Ancora una volta la metro B1 si è bloccata questa mattina creando grandi disagi ai romani e ai turisti, mandando in tilt tutta la linea B. I maggiori disagi si sono registrati alla stazione Termini e al capolinea Laurentina dove i passeggeri non sono stati fatti salire sulle carrozze per paura che il servizio non fosse stato ripristinato completamente. Decine e decine di passeggeri, infuriati, hanno protestato e hanno lamentato la scarsa informazione, lasciati ad attendere a lungo un treno che non è mai passato. “Ho aspettato più di mezz’ora ma qui è tutto fermo – ha dichiarato più di un passeggero – Siamo alle solite e oggi non c’è stata neanche la pioggia o qualche acquazzone”. “’Qui ormai dobbiamo viaggiare con il rosario in mano pregando che non accada qualcosa e non si fermi nulla”, ha detto stizzito un signore. “’È una vergogna – hanno detto in tanti – non siamo stati neanche informati subito del guasto. Nessuno ci ha detto niente, siamo rimasti lì in attesa. Almeno, se sapevamo che non arrivava saremmo andati a prendere un bus. Non se ne può davvero più”.

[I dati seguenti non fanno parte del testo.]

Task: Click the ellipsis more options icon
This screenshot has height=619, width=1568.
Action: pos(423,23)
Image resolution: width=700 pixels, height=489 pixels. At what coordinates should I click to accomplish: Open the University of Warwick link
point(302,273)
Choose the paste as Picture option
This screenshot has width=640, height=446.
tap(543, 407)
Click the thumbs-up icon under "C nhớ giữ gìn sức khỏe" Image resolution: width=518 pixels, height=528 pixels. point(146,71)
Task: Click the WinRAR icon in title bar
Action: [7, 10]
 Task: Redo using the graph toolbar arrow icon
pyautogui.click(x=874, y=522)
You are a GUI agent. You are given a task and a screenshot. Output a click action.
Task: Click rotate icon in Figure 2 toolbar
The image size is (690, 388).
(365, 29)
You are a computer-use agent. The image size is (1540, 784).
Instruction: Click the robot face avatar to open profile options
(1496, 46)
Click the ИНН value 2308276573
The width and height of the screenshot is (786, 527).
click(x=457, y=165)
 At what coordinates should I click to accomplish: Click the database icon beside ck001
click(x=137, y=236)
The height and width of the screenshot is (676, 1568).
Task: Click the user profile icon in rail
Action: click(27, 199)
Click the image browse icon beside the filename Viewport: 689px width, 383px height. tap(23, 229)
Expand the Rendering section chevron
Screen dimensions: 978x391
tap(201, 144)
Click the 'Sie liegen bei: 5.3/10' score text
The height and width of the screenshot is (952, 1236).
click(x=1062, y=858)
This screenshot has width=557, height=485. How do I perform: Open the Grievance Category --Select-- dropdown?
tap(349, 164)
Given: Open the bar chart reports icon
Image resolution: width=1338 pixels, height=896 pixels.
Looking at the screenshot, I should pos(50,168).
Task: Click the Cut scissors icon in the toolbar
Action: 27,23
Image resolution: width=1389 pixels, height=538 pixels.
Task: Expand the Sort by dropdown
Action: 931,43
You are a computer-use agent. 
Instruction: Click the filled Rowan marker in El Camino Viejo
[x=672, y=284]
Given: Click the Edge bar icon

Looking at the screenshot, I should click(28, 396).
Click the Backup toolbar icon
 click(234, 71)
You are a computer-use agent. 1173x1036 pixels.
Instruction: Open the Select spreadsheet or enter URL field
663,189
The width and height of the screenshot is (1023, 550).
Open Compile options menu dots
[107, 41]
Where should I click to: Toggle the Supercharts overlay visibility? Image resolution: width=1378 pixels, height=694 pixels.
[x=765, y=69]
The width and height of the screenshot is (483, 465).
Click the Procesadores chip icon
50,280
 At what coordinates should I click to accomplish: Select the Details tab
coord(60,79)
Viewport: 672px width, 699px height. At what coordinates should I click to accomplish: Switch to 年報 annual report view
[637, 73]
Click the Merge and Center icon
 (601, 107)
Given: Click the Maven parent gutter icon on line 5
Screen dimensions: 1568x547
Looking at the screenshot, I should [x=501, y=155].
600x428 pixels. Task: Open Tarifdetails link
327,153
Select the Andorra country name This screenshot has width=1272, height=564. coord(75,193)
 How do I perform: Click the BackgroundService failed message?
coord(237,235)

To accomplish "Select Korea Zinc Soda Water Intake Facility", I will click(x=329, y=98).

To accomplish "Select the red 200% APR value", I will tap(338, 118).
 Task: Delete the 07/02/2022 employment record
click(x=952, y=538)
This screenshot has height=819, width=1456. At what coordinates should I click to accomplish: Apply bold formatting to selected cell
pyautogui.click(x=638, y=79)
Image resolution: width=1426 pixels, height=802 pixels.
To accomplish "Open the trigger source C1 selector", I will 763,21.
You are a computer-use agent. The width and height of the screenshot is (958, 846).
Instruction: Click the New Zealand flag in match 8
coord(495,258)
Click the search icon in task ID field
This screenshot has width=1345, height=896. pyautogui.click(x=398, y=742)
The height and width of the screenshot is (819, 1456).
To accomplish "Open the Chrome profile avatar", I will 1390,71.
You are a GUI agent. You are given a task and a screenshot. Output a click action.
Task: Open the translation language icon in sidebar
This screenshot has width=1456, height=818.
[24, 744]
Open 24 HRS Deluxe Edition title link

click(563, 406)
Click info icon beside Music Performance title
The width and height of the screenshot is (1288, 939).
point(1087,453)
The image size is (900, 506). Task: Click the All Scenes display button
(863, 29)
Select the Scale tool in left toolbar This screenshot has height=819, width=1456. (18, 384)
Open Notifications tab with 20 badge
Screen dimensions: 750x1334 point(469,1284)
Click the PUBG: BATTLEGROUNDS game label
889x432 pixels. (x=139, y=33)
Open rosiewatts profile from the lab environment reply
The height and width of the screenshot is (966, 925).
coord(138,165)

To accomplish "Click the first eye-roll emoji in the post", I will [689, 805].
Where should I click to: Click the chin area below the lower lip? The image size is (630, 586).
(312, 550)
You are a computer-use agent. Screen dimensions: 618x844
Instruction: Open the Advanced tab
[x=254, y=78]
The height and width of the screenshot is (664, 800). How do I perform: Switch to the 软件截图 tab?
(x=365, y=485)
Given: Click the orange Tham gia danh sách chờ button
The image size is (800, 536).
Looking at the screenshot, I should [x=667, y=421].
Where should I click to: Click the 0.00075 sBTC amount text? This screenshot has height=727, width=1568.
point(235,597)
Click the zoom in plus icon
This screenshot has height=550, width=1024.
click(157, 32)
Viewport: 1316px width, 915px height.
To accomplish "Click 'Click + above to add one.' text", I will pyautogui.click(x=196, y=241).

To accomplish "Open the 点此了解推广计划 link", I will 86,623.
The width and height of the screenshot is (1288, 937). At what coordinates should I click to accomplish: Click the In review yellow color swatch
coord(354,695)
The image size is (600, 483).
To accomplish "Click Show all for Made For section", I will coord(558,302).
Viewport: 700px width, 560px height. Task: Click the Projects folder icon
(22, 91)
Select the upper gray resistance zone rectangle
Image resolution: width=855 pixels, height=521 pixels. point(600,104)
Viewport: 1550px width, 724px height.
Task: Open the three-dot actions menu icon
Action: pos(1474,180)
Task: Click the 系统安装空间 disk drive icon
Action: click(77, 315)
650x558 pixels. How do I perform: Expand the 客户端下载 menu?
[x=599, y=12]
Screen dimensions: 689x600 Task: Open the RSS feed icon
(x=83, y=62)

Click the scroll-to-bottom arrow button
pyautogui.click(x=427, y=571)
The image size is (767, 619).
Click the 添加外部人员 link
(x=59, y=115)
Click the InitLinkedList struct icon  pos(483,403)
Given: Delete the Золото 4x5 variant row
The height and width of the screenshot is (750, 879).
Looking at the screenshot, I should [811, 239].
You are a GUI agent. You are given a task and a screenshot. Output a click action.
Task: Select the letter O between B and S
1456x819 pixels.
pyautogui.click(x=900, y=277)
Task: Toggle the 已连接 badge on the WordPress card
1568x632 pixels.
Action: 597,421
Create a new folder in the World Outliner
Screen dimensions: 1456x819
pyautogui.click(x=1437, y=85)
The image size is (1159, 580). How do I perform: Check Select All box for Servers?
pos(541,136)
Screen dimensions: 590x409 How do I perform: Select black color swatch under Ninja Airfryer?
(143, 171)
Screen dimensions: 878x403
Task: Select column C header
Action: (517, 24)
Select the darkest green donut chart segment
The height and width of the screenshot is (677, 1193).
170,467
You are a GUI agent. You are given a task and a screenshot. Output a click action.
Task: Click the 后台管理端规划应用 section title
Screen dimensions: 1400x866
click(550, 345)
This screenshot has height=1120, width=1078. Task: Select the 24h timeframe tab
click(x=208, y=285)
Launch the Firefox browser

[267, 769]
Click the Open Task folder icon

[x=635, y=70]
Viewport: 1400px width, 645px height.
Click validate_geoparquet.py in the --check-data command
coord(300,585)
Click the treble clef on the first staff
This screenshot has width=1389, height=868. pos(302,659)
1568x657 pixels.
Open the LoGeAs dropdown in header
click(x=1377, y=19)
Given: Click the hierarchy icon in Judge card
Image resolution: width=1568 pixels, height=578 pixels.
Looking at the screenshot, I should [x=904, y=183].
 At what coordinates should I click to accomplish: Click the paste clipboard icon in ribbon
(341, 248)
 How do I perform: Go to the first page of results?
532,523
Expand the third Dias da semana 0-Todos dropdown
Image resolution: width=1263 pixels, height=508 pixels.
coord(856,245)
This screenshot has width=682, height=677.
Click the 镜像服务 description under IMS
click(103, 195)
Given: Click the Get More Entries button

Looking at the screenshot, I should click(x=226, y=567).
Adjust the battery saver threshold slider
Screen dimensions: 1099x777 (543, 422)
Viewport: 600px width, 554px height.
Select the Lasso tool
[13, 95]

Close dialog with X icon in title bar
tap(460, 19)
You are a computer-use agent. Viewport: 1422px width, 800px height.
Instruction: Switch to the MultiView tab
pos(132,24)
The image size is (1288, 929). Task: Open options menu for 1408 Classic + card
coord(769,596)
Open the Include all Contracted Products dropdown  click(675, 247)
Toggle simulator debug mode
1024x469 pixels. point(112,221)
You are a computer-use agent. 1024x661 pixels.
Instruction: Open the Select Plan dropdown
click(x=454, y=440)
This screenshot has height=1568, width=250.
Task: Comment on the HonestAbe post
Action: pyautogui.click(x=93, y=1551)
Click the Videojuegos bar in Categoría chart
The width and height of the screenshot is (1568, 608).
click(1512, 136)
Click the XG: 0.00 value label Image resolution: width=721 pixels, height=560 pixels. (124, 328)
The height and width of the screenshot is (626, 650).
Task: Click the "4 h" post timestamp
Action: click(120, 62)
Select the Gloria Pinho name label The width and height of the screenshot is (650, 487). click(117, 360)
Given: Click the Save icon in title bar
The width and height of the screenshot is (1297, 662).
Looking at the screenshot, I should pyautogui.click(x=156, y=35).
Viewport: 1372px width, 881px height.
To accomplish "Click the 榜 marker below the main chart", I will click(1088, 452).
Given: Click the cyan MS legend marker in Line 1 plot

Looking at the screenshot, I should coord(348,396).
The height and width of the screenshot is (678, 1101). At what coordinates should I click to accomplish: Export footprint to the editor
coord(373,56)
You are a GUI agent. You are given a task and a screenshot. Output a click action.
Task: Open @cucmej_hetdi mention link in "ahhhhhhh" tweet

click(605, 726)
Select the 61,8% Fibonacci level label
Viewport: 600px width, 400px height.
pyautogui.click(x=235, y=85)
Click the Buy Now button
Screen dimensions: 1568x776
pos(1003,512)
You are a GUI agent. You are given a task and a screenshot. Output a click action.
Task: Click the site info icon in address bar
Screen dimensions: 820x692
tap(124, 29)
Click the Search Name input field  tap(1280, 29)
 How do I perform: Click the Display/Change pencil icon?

Anche noi, come le romane e i romani,  pensiamo che non se ne può più. Non se ne può più con il disastro della gestione Alemanno, che è il primo responsabile del cattivo stato in cui versa la mobilità a Roma. Ripartire dalle competenze significa anche non dover assistere, un giorno sì e l’altro pure, allo stop del servizio sulla metro B e B1 per problemi tecnici. Siamo al record dei guasti ormai. Solo nei primi ci sono state 6.000 corse in meno rispetto a quelle previste. Disservizi che riguardano tutta la mobilità, dalle metro alle ferrovie Atac, passando per bus e tram.

Sulla linea Roma-Giardinetti si è registrata una riduzione delle corse drammatica: 5.600 in meno (rispetto alle 44.000 in programma). Per non parlare della linea Roma-Viterbo (tratta ad alta frequenza per i pendolari che lavorano nella Capitale) dove sono state cancellate 1.160 corse su 4.778 (25% in meno, praticamente una corsa su 4).

L’inadeguatezza di Alemanno e delle sue scelte la pagano quotidianamente i romani: bisogna cambiare tutto.